Irrigation accounts for 5.2% of the total water consumption in the form of sprinkler and surface irrigation, and about 87% of withdrawals for irrigation are from groundwater reservoirs. If there is a large amount of pumping on a single aquifer, then there could be a problematic water-level decline (Fig. 2B). The primary use of this resource is agriculture; however, golf courses and parks are also included in this category. Commonly, water used for irrigation is mixed with fertilizers, manure, and pesticides that are intended to nourish and protect crops or grasses. Any water (including these additives) that is not consumed by the plants either runs off into nearby streams or ponds, or re-enters the groundwater reservoir.
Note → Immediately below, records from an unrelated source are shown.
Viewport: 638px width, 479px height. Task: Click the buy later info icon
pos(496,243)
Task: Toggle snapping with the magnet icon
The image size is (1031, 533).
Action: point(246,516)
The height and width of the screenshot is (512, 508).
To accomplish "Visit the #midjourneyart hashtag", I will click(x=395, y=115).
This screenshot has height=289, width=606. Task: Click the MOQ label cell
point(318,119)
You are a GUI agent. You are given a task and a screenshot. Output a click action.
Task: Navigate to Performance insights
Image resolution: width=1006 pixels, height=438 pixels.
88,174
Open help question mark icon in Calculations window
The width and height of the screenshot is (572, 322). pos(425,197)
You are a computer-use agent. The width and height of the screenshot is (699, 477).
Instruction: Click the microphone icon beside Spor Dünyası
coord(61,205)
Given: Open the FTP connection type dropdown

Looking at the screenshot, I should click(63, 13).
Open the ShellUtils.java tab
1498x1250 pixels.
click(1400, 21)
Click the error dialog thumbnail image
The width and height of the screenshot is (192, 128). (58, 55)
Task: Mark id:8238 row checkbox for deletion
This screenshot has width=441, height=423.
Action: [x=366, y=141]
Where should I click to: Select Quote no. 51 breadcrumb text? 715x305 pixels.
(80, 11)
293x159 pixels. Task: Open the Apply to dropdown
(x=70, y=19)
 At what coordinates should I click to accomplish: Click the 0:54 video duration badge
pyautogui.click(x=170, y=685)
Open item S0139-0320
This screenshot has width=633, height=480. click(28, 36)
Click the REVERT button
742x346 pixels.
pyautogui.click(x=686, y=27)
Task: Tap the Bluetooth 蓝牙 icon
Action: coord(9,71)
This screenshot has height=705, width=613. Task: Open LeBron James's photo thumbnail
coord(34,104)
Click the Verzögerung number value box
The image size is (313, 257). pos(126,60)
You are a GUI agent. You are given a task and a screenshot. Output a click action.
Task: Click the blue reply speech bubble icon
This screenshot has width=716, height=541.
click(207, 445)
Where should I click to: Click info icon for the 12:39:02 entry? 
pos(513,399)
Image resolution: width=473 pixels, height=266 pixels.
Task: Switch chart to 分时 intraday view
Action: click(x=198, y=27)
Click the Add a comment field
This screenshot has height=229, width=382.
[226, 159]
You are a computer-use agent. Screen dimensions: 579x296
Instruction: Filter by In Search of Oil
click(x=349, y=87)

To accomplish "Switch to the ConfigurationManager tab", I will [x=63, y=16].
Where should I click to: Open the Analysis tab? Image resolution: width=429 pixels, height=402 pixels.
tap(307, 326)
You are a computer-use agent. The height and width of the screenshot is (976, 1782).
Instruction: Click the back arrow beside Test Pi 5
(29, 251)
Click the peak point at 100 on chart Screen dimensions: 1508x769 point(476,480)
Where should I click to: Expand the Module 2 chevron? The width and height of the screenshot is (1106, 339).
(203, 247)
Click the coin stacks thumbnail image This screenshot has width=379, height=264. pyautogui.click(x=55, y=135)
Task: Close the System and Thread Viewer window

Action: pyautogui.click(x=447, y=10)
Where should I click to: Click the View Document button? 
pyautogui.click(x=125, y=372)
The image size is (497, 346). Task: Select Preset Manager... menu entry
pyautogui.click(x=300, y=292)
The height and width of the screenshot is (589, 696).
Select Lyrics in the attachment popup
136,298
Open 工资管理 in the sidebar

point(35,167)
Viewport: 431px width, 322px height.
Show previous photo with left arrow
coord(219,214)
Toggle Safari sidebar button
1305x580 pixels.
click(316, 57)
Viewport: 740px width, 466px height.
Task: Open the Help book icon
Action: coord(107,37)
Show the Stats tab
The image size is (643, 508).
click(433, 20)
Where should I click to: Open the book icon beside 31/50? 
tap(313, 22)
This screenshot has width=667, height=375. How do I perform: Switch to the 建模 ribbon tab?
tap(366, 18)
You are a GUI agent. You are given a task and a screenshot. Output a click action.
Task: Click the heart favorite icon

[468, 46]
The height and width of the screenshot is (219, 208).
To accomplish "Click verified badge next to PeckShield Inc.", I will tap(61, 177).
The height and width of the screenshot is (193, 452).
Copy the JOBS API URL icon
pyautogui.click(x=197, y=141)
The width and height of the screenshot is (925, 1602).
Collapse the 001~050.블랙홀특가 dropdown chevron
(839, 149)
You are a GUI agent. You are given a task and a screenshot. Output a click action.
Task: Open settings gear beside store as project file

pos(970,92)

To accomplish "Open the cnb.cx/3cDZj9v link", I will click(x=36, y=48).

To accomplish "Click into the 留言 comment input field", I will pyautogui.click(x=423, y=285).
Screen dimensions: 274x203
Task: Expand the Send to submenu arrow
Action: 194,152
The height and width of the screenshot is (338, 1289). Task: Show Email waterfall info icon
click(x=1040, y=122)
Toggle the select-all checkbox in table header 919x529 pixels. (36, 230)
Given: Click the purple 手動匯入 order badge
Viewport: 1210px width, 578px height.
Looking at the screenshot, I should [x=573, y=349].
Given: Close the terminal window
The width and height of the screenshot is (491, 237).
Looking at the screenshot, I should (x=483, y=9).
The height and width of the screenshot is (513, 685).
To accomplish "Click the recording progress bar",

This contaminated water is often high in nitrate, which if consumed by humans can lead to health problems, especially in infants and pregnant women. In areas with potentially high nitrate concentrations, the Minnesota Department of Health enforces federal regulations on preventing and treating nitrate contamination in drinking water (the Safe Drinking Water Act), and public water systems are routinely monitored and treated for contamination. Nitrate does occur naturally in small amounts when microorganisms in the soil break down organic matter; however, in these concentrations it is not considered harmful.

Livestock and aquaculture (raising organisms for food, conservation, or sport) account for 1.9% of total water consumption in Minnesota. The water is used for habitat, watering, sanitation, and cooling facilities.

Humans are not the only organisms that require water. Minnesota has numerous ecosystems that rely on the abundance of water present in the environment. The numerous lakes, lush forests, peat bogs, and aquatic habitats all require groundwater and surface water resources to maintain good health.

Lastly, though it can't be quantified, water is used for recreation. Minnesota is known for its "10,000 lakes," rivers, the Boundary Waters Canoe Area Wilderness, boating, and fishing. Outdoor recreation is very popular among Minnesotans, and our water resources are a large part of that. Not only are these activities important to residents of Minnesota, but they also attract tourists from other states. According to the U.S. Department of Agriculture, the Boundary Waters Canoe Area Wilderness alone attracted 146,177 total visitors in 2015; and in 2016 there were 1.6 million licensed anglers in Minnesota! Those who enjoy these types of activities know the value of Minnesota water resources and recognize the importance of protecting their quality and integrity.